Nuclear instrumentation for a soft X-ray detection system on a small satellite, CATSAT.

1996 
Nuclear instrumentation has been designed and tested for a large field of view soft X-ray sensor utilizing Si avalanche photodiodes (APDs). The instrument will be launched on a low cost satellite mission in mid 1998. The mission's primary scientific objective is to determine the distance scale to the sources of cosmic gamma ray bursts by utilizing interstellar absorption effects observable in their X-ray emission at energies below 2 keV. The soft X-ray (SXR) sensor incorporates 7 identical panels, each with 16 APDs collectively collimated to a 1 steradian field of view.

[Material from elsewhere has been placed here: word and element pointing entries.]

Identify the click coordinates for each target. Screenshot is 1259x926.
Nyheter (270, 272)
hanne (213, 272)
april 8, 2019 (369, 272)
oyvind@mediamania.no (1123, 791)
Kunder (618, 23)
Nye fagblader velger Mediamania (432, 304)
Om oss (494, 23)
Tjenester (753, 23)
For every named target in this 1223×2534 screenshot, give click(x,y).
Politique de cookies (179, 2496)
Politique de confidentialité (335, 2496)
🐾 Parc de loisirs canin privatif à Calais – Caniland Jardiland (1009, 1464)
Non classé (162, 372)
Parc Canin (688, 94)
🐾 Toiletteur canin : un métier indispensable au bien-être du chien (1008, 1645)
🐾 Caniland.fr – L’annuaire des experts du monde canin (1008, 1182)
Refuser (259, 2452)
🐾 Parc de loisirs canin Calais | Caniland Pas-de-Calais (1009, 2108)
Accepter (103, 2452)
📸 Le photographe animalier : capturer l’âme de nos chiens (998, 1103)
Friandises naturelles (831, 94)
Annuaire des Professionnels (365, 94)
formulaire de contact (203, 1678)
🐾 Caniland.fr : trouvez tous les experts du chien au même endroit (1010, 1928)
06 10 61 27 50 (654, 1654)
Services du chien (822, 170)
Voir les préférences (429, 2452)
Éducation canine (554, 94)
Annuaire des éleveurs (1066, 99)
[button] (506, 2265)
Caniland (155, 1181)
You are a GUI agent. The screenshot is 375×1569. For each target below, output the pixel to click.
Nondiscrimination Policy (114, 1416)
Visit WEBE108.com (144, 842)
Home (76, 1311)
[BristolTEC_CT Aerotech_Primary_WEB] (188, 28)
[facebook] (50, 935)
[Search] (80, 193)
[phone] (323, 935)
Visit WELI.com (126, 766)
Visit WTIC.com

The SXR panels are radiatively cooled to -35 degrees C, and taken together, view a full hemisphere. The instrumentation for each of the sensors in the SXR detector includes a low noise, charge sensitive preamplifier/shaping amplifier and an analog electronics unit (AEU) containing a voltage amplifier, peak track and hold circuit, and threshold-timing logic. Each panel has an analog to digital interface (ADI) based on a field programmable gate array (FPGA), which controls the digitization of the event amplitudes, implements the in-flight calibration (IFC) for each APD, and coordinates the data output to and command input from the instrument CPU.